Still using firejail is better than nothing but if someone prioritise security then flatpak/snap is better choice.


#8

@Madyson.Armstrong30 there certainly are always trade-offs to be made. Thank you for providing your insight.


#9

I just started using Flatpak as a replacement for AUR (because I only use AUR for proprietary softwares like VS Code). And seems like an interesting thought if you only have a few proprietary softwares to be installed.

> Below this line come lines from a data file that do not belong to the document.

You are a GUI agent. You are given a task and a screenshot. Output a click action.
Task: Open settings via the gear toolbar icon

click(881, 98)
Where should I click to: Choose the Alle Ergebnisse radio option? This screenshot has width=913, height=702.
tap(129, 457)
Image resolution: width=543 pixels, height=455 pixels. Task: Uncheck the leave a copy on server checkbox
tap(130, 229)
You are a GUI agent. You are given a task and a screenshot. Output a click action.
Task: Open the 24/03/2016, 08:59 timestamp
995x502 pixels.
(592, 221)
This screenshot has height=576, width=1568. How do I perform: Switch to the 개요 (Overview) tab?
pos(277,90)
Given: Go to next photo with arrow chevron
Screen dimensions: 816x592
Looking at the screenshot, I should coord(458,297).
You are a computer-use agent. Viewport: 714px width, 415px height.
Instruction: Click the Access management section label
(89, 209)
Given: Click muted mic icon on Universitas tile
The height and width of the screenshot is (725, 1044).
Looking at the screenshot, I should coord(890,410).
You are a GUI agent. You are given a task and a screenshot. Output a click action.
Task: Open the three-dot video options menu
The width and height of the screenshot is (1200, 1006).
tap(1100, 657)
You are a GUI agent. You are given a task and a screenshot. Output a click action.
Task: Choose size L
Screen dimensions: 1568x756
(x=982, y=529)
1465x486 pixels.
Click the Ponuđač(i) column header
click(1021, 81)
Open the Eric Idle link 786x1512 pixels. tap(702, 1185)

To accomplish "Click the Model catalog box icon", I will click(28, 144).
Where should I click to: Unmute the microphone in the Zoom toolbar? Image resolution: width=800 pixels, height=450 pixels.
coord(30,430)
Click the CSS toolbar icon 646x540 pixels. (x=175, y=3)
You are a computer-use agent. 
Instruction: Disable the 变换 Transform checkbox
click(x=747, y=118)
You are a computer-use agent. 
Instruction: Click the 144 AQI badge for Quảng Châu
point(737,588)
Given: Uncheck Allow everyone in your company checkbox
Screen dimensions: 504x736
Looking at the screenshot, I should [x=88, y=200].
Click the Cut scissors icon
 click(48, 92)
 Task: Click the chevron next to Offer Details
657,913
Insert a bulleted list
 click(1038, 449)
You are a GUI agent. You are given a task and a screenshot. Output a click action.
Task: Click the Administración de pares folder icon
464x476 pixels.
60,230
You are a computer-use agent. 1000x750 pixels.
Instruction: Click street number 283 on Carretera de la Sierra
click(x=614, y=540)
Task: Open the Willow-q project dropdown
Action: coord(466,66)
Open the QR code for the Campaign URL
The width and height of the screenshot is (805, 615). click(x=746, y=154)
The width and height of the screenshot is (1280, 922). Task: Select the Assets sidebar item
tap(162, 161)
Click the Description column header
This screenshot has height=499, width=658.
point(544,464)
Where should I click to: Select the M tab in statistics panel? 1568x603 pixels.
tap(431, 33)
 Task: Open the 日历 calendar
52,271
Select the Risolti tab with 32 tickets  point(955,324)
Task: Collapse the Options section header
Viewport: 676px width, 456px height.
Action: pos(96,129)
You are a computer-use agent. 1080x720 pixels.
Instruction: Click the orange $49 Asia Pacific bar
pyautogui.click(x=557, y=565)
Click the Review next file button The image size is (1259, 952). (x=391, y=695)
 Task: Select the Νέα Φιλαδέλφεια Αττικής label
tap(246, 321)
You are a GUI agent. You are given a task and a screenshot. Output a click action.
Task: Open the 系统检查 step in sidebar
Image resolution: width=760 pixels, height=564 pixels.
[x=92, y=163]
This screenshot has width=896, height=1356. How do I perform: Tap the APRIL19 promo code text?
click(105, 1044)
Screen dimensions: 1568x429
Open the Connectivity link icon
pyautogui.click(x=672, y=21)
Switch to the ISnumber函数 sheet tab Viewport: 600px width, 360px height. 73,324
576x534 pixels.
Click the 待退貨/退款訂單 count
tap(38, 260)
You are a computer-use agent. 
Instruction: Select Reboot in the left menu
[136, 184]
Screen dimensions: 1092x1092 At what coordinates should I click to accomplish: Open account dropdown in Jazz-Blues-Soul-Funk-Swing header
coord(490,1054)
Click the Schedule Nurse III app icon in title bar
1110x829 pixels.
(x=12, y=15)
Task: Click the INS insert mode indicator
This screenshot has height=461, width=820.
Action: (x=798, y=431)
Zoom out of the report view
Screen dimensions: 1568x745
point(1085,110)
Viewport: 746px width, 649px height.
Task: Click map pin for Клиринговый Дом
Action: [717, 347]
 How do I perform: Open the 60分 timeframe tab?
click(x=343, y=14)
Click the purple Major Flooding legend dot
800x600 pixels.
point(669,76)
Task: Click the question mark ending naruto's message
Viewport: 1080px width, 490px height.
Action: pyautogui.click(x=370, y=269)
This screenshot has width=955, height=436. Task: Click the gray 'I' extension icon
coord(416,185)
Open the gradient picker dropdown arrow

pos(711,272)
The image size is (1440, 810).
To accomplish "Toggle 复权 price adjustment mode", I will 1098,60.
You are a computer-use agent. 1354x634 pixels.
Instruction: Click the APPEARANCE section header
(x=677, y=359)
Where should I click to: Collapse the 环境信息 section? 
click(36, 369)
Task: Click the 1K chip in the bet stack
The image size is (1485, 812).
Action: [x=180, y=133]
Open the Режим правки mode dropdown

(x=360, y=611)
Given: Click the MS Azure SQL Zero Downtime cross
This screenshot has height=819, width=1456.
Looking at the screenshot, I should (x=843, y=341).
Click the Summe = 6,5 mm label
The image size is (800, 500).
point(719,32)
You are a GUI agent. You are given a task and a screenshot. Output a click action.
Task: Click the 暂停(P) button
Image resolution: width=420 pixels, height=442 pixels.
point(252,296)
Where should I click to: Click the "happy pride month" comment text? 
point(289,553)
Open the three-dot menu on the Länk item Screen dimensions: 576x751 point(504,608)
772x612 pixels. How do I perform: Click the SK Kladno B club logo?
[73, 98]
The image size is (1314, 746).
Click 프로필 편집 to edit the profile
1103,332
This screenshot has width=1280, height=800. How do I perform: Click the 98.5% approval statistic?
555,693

Is it a good judgement to use Flatpak/Snap as a replacement for AUR wherever possible? (I am 100% sure AUR cannot be replaced by Flatpak, but still…!)
I always feel AUR could be less secure than the traditional repos. Maybe I missed something. I would like to know what you all think.


#10

IMO, there is no answer to this question. There are pros and cons to using each method. With the AUR you can read the PKGBUILD and understand exactly what it is doing where a flatpack is more of a black box. Ultimately, you need to decide how much to trust the source in either case. flatpacks are larger, don’t always integrate properly and need a separate updating mechanism. On the other hand, they provide sandboxing and generally are bundled with compatible libraries.

My personal experience is that some flatpacks work better than others. I tend to get my software from AUR unless there is a reason not to. For me, the convenience of a single update path and the more consistent integration make AUR a better choice.

When I tried using the flatpack version of vscode on another distribution I had quite a few problems with plugins installing and working.


#11

Hmmmm. That is good to know! Thanks @dalto. I just started using Flatpak today.

OK. That is something that I overlooked. So how does the update happen for Flatpaks then? I am guessing Pamac will not notify. Would installing gnome-software help with that? Do you know by any chance?


#12

How do appimages fit into this discussion, and are you using them.

I’m using a couple appimages on my 16.04 UbuntuGnome 3 setup. DigiKam didn’t package it in such a way that you could launch them using a launcher. Rather I have to go to the file and double-click. It lauches a bit slowly but runs fast.

The Bitwarden folks packaged their appimage so that it does work with launchers.

My hatred of apt and snap were big motivators for me to try Manjaro.

This conversation is helpful.


#13

I use a couple of AppImages. One is my note taking application, StandardNotes. It is self-updating and the AUR package was often broken.

I find AppImages convenient when you use mostly repo software and want to supplement a small number of applications without bringing in a ton of dependencies.

There was an appimage launcher in the repos that handled adding desktop entries automatically.

That being said, it is probably worth noting that digikam is in the repos and bitwarden is in AUR.


#14

Where do appimages stand regarding the sandboxing safety issue?


#15

I am not an appimage expert but I don’t think they provide any sandboxing. I think they are just bundled with every thing you need included.


#16

But another thing to keep in mind is Flatpak/Snap (mostly Snaps) has a lot of apps which are directly maintained by upstream developers/owners. So that is definitely a plus.


#17

So are the AppImages, all the ones mentioned above are provided by the publishers/developers.


#18

What about the updates for all the appImages apps? I don’t know which is why I am asking.

But my understanding is you don’t get Auto updates for a lot of AppImages. Isn’t that right?